→ WORK ITEM:
With every picture left out, restate the listing below exactly as written.

====== RECORDS FOR THE EXERCISE

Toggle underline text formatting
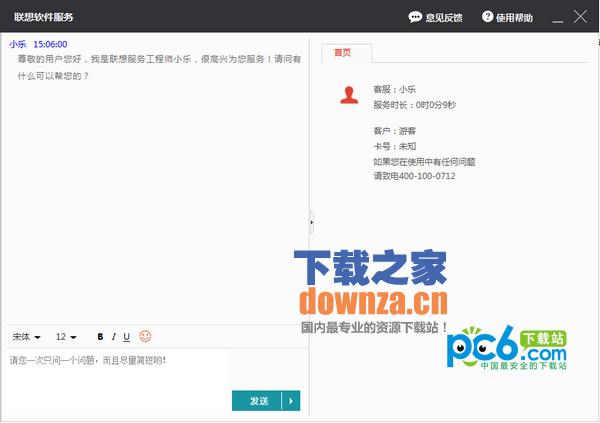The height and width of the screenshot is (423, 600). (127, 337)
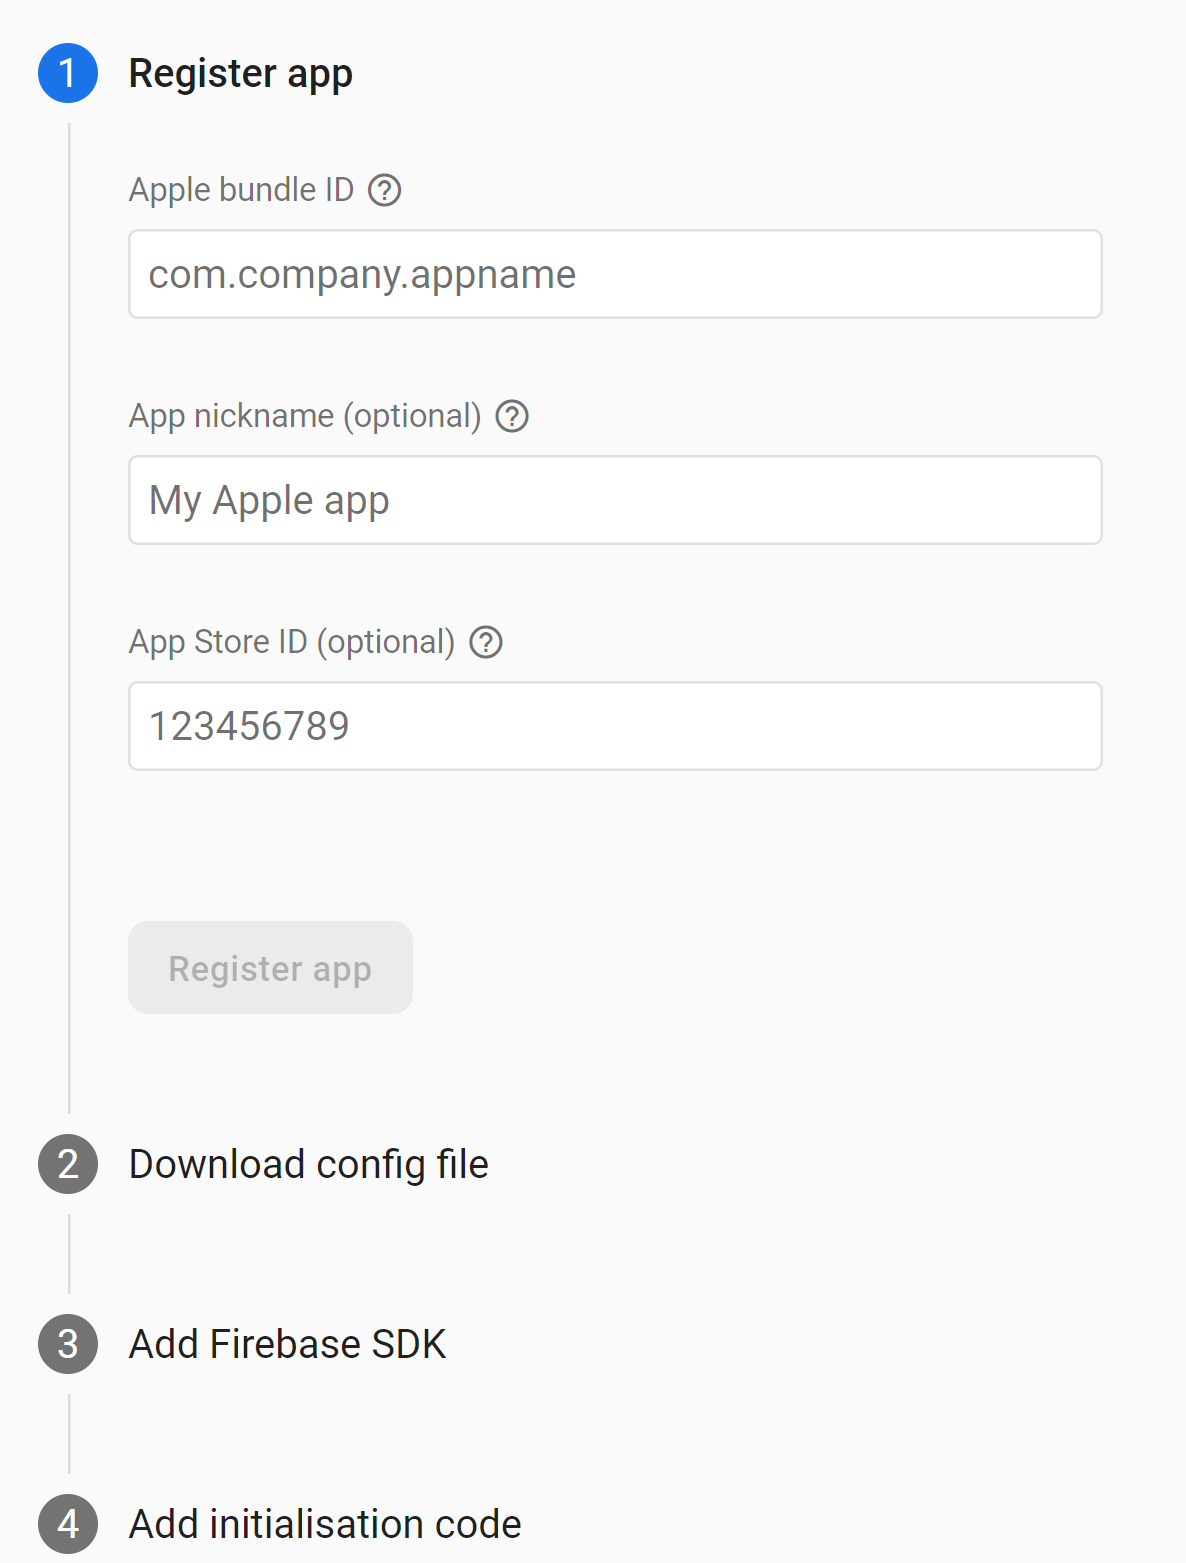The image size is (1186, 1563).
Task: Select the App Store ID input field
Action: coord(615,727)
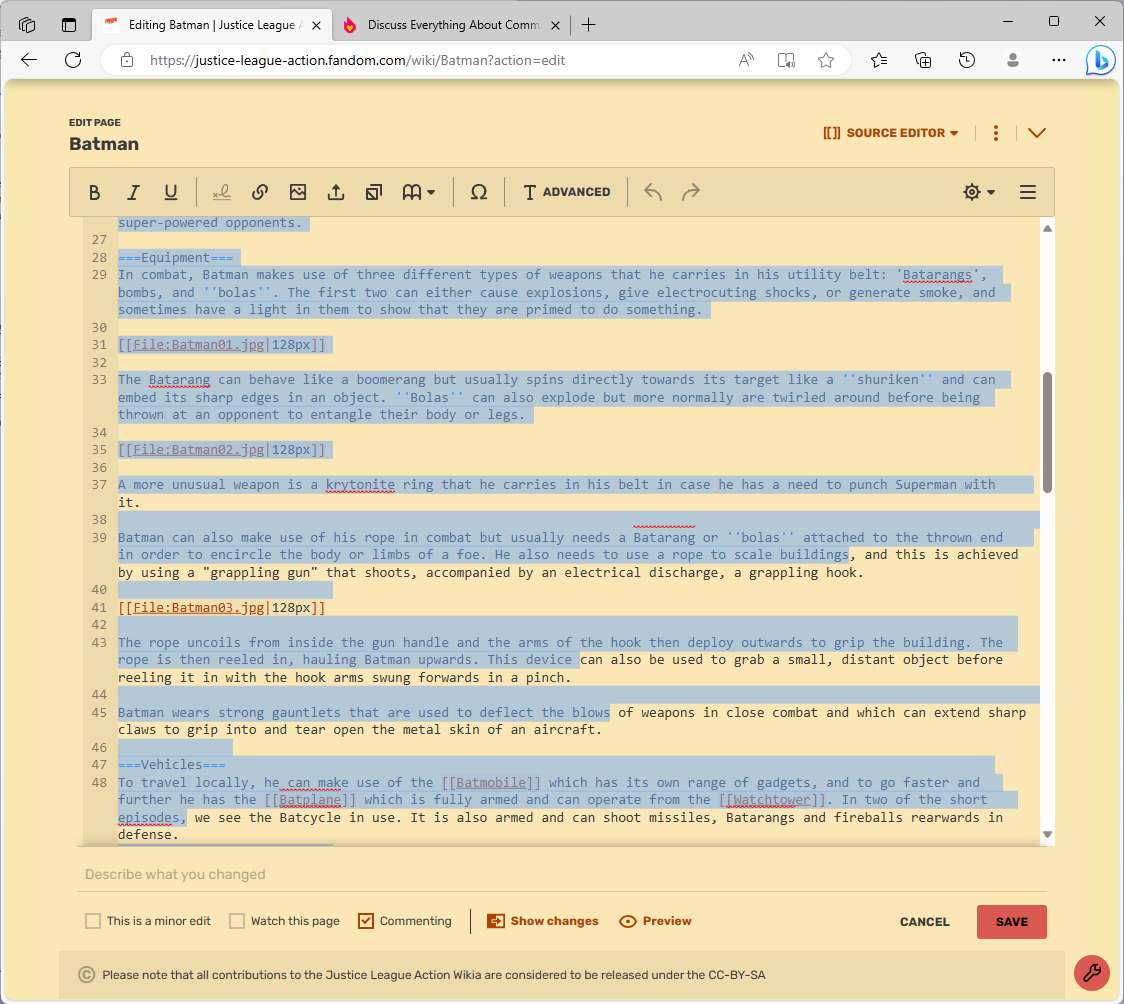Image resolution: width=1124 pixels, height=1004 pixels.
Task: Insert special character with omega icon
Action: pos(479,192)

============

→ FINISHED EXERCISE:
Toggle underline text formatting
The height and width of the screenshot is (423, 600). (127, 337)
The image size is (1186, 1563).
Task: Select the App Store ID input field
Action: coord(615,727)
Image resolution: width=1124 pixels, height=1004 pixels.
Task: Insert special character with omega icon
Action: pos(479,192)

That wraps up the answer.